Today I wrote down everything you need to know about Harvey Whittemore — a lobbyist-turned-real-estate-developer-turned-convicted-campaign-finance-crook, and a close personal friend of Harry Reid and his family. The Senate majority leader has used the United States Senate to directly benefit Whittemore’s business interests on more than one occasion, and I detail some of the many ways Whittemore has paid him back:

Soon, the Whittemore-Reid partnership became a family affair, with Whittemore at one time or another employing all four of Reid’s sons. In 2001, Rory Reid even took a lobbying job at Whittemore’s firm while he was chairman of Nevada’s Democratic party. In an e-mail circulated by a political opponent, Reid the Younger was quoted as saying, “I don’t think (being a lobbyist) presents a problem.” The quote continued: “I believe in the clients I represent. I will do what I can to help the party, and I believe in the issues I am lobbying on. Lobbyists are part of the process.”

The relationship turned even sketchier when Whittemore largely stopped lobbying on behalf of clients and turned to lobbying on behalf of himself, in his new capacity as a real-estate tycoon. In the early 2000s, Whittemore led the development of Coyote Springs, Nevada’s largest master-planned community, where 50,000 homes and ten golf courses sprawled over 42,800 acres 50 miles northwest of Las Vegas. In 2003, Reid sponsored legislation that would have moved a federal utility right-of-way from Whittemore’s property onto a federally protected “wilderness study” area, freeing up 11,000 acres for development. The move was hidden in technical language within a larger bill and initially would have come at no charge to Whittemore or his partners. But when the Department of the Interior objected, and the Los Angeles Times reported on the scheme, Reid had two changes of heart, first agreeing that the developers should pay for the move themselves and then withdrawing the right-of-way provision altogether.

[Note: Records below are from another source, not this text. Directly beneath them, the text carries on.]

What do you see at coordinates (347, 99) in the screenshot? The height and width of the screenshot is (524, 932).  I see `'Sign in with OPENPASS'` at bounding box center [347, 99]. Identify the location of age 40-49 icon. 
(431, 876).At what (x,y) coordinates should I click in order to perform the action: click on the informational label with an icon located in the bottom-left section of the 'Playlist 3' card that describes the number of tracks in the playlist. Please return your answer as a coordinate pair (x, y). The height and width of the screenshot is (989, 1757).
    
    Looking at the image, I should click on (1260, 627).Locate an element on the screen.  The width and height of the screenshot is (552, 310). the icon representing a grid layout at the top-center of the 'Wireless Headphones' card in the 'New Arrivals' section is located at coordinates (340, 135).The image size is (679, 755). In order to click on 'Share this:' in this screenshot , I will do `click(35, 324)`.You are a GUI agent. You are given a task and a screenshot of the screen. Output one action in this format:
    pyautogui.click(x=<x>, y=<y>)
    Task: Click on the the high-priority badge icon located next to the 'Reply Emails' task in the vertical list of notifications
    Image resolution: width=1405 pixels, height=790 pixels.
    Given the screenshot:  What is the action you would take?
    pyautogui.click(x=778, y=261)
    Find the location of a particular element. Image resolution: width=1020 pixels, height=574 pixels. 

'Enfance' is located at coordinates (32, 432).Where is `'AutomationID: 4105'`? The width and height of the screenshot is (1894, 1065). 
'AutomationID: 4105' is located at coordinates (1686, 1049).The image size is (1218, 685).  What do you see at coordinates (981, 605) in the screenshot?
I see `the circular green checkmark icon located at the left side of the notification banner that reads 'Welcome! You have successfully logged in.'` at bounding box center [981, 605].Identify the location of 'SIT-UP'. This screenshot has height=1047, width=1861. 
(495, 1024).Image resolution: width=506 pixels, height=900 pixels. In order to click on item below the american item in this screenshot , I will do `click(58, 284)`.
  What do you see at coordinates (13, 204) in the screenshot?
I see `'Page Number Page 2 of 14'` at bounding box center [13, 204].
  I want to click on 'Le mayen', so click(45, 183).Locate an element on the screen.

Reid’s long history of cronyism, nepotism, and rascalism is sadder than most politicians’, if only because, once upon a time, he might have been the only honest man in Las Vegas. As I wrote in a piece a few months ago:

Like disco and the Soviet Red Army, Harry Reid reached his apogee in 1979, when, as head of the Nevada Gaming Commission, he had Chicago Outfit enforcer Anthony “The Ant” Spilotro — who would later be portrayed by Joe Pesci in the Scorsese epic Casino – blacklisted and barred from entering any gambling facility in the state. This put a major dent in the Outfit’s reign of extortion and murder in Vegas. Around that time, Reid also tried to choke lawyer Jack Gordon, who had offered him a bribe, and had to be restrained by FBI agents with whom Reid was cooperating on a sting.

To my mind, Reid’s been plummeting back to Earth ever since.

To be fair, being elected a Democratic senator from Nevada is as close to an act of criminal entrapment as the democratic process gets.